Le sort semblait en être jeté. La République Tchèque avait fait ce qu'il fallait, imposer un rythme de jeu, distribuer le ballon efficacement et surtout garder le contrôle d'une rencontre et d'une qualification qui semblait presque acquise à la mi-temps. Le but de Koller à la 34e minute, qui justifiait le choix de Karel Brückner de l'avoir choisi comme partant au détriment de Milan Baros pourtant bien en vue contre le Portugal, avait placé les Tchèques sur la bonne voie.

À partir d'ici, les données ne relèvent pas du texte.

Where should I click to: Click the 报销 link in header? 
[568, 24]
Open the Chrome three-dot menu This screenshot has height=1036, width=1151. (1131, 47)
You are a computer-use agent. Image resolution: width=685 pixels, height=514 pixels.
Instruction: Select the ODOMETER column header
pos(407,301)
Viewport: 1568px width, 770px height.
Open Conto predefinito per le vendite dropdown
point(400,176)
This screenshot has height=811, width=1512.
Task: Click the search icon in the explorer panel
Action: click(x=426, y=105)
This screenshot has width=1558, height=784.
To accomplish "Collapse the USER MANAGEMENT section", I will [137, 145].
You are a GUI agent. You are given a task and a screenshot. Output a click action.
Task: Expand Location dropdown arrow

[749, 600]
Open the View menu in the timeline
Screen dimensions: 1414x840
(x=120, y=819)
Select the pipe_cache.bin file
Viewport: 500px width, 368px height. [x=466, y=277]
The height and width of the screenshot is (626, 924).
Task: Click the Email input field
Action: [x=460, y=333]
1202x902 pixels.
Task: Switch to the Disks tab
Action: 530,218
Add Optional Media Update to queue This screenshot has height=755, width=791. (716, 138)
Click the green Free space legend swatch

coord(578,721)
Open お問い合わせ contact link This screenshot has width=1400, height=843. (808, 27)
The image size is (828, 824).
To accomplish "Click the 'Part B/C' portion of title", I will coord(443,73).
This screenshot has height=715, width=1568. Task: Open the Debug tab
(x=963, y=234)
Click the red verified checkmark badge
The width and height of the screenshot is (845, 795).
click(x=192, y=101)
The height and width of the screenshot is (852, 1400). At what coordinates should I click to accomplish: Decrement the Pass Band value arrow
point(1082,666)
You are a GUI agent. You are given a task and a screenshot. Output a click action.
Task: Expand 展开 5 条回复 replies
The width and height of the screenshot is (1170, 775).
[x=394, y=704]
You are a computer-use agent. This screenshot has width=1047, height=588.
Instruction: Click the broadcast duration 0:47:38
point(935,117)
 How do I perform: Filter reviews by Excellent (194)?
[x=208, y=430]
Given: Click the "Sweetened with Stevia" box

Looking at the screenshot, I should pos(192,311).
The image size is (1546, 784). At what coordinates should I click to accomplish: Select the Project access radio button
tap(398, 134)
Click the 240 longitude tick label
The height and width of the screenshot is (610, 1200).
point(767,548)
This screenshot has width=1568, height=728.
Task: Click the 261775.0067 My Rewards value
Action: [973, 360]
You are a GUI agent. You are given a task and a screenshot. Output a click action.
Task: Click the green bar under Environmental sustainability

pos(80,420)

La seconde mi-temps semblait être le prolongement de la première. D'autant plus que Plasil, en marquant un très beau but juste après l'heure de jeu, mettait les Tchèques à l'abri… pensait-on. Trempés par une pluie qui tombait dru, les deux équipes paraissaient prendre part au deuxième acte d'une pièce dont la fin était déjà écrite. Mais c'était sans compter sur l'esprit de combativité de la Turquie, de ces ressources qu'elle va chercher au fond de l'âme de ses joueurs et qui, en 2002, l'auront portée jusqu'en troisième position de la Coupe du monde.

Ils n'avaient pas besoin de grand-chose, juste d'un petit rayon de soleil dans la grisaille de la journée. C'est Arda Turan qui le leur aura donné. À un quart d'heure de la fin, il marquait le but qui permettait à la Turquie d'espérer. Et là, les choses ont changé. L'équipe assiégée par les Tchèques remontait à l'abordage. La marée rouge déferlait sur le terrain, tout le monde voulait participer à la bataille. Kazim Kazim, dans sa précipitation, a perdu deux fois de suite un ballon prometteur. C'est alors qu'on a vu Nihat Kahveci, porteur du brassard de capitaine depuis la blessure d'Emre Belozoglu, prendre les choses en mains. Il a d'abord fait signe au fautif de se calmer, message qu'il a passé au reste de l'équipe. Le moment n'était plus à la précipitation, mais à l'attaque froide, implacable, dévastatrice.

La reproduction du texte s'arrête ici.